- Task to carry out -
The answer should be an exact repeat of the stretch of material below from the line containing "The height and" through the line containing "the T button".

- Given records -
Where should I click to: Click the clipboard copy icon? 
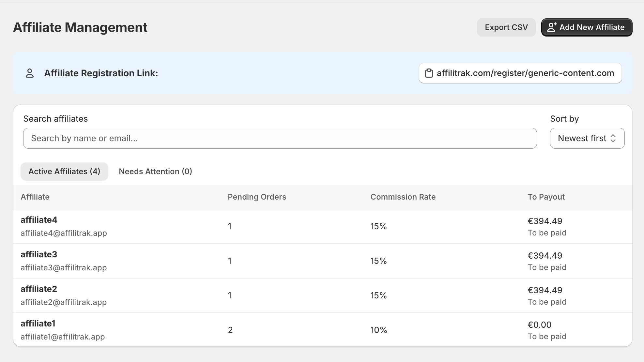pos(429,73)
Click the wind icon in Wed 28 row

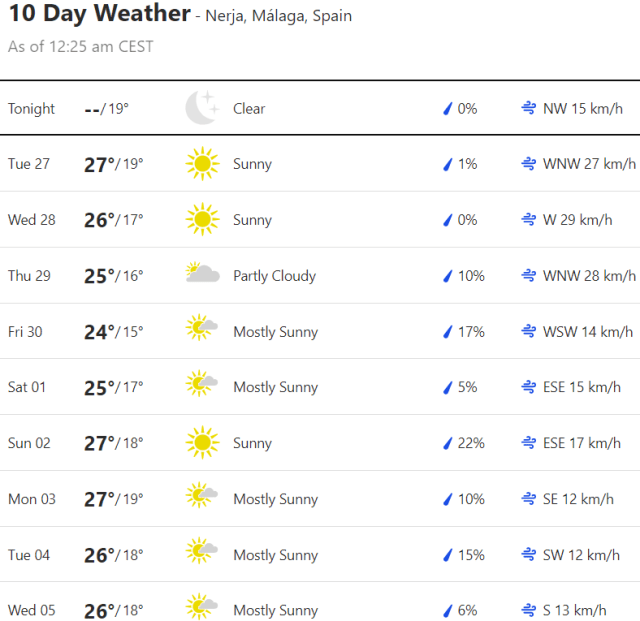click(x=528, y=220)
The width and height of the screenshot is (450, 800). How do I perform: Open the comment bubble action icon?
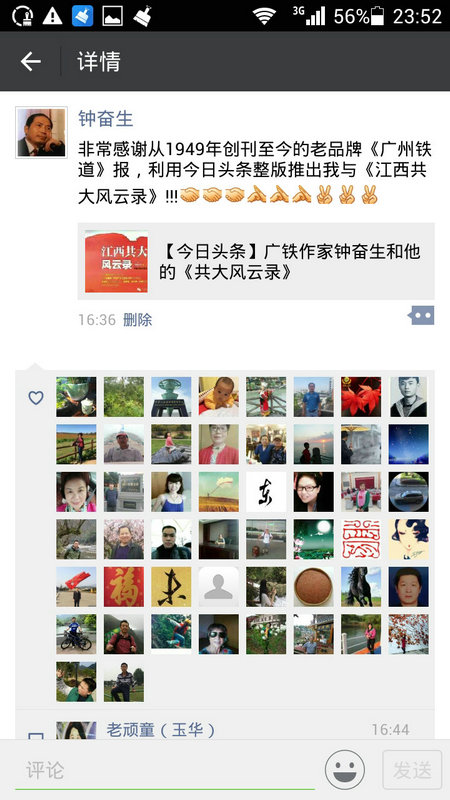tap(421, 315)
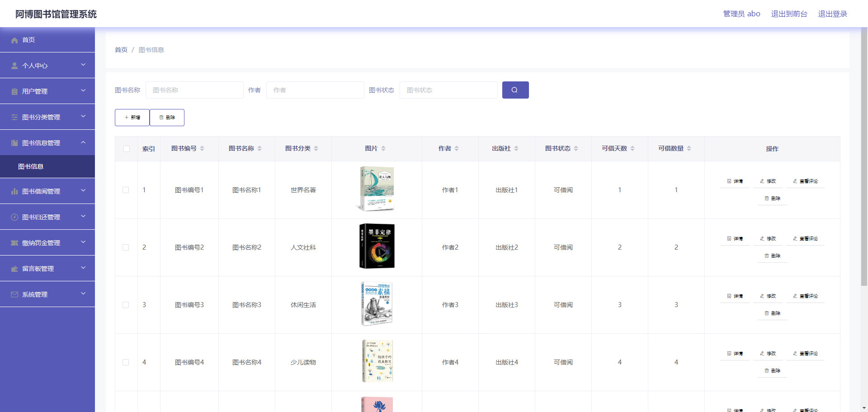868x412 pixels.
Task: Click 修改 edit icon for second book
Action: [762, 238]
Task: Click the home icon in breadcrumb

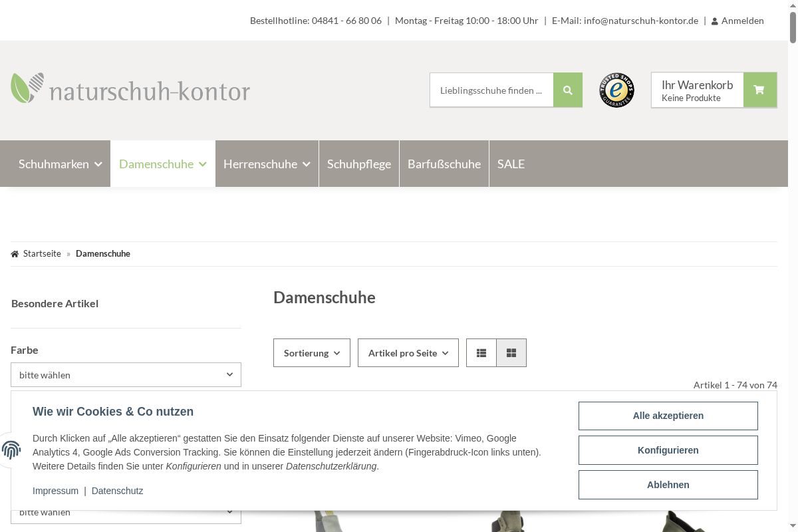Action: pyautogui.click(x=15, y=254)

--

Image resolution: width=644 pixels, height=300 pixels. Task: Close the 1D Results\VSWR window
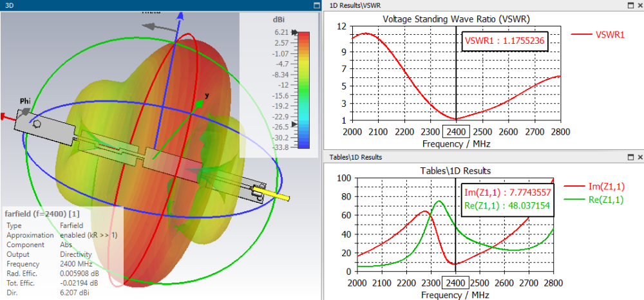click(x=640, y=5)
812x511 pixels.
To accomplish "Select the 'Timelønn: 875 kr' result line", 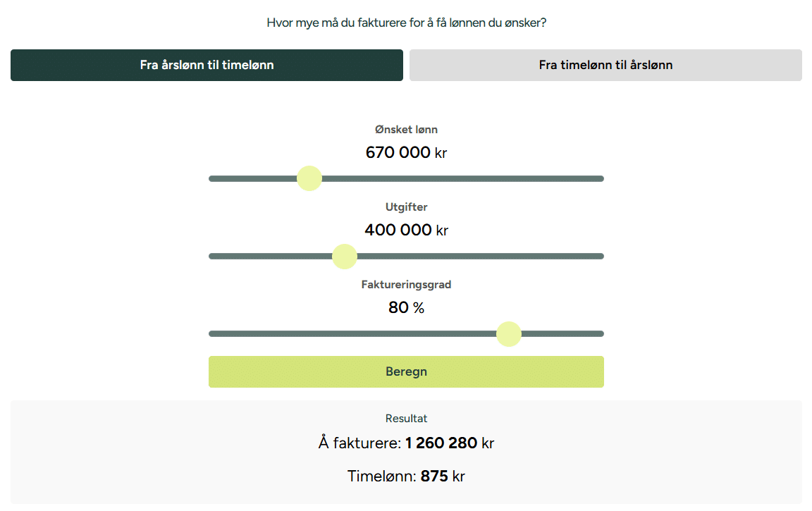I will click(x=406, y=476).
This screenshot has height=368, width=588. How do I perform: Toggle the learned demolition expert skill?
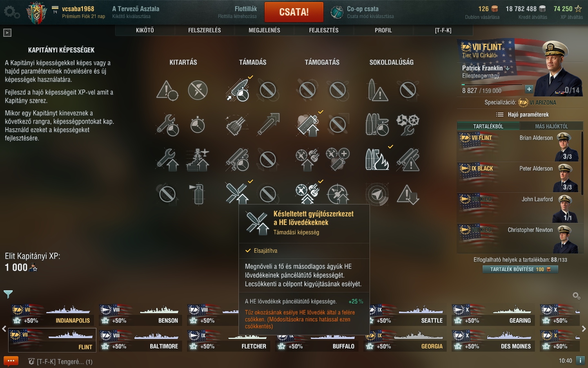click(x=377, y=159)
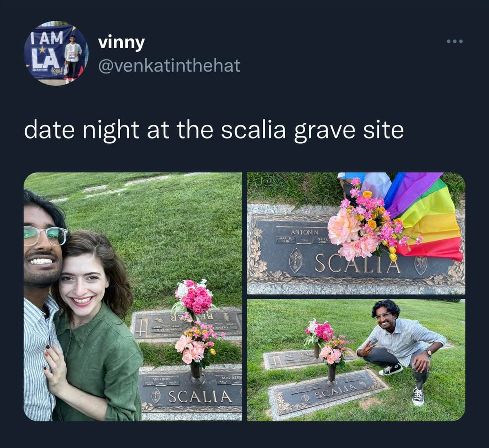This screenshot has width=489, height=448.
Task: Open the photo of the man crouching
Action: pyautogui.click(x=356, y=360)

* * *

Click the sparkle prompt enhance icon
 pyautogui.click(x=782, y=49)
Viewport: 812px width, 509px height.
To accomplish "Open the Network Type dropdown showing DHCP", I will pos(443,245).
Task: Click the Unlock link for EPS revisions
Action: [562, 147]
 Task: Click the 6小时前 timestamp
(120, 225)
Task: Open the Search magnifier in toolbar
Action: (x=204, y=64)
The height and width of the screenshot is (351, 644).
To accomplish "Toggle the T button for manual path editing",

- Your response -
The height and width of the screenshot is (351, 644).
To accomplish "Toggle the T button for manual path editing",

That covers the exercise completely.